» What to work on: From the entries below, work out how many lines contain the string "height"; answer with the number alone.

Dataset records:
------------
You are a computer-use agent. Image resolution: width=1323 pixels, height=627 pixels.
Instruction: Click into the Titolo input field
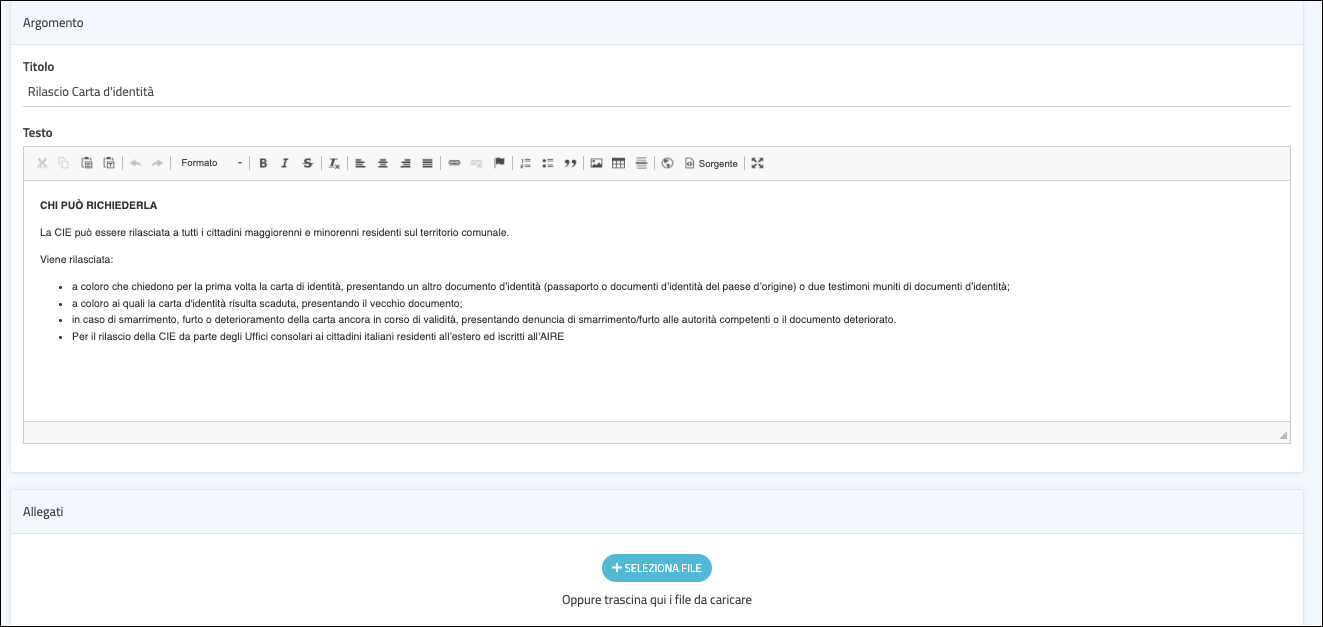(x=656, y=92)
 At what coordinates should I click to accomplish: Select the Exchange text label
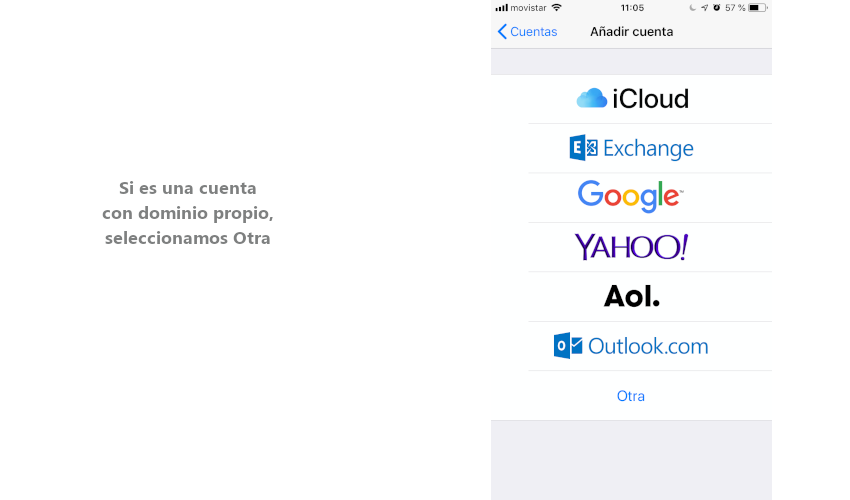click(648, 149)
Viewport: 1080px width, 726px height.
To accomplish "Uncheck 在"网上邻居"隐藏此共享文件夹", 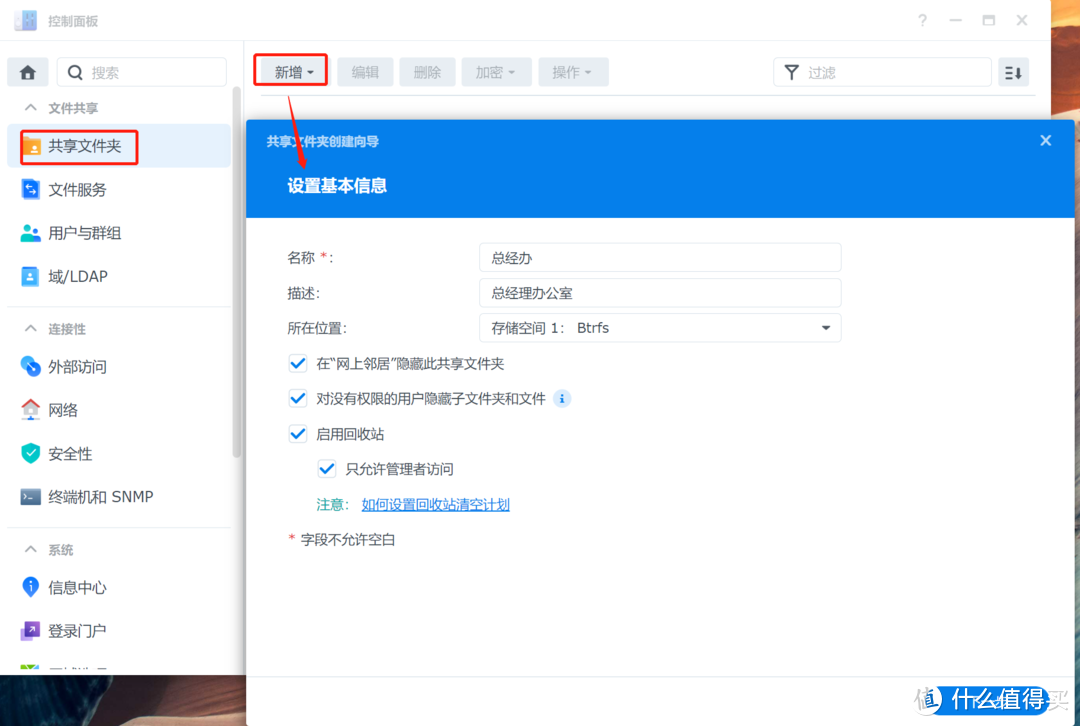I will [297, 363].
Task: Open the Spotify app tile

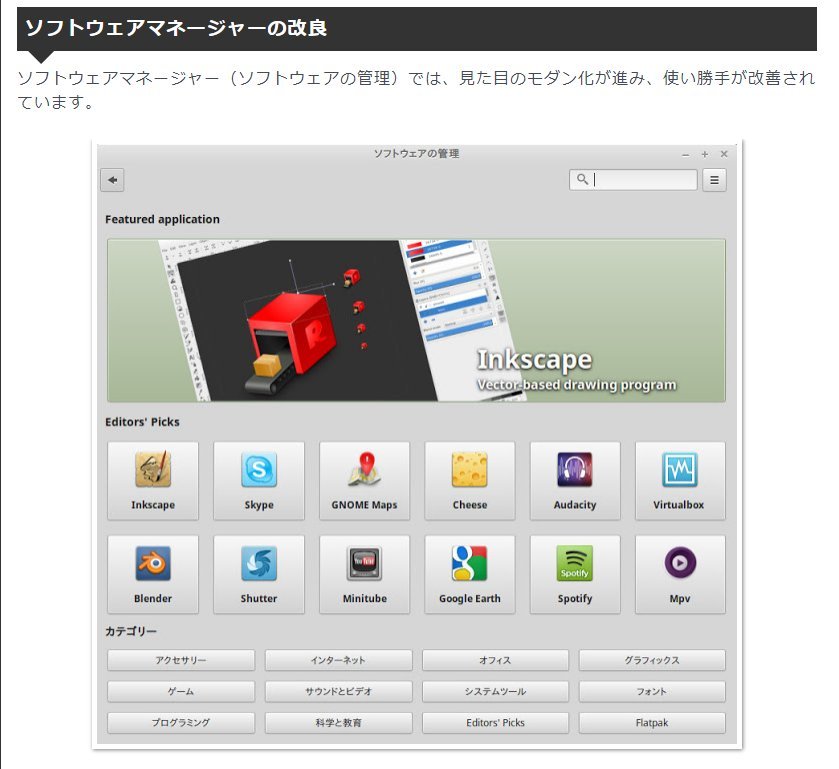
------------
» Response for this exercise: 2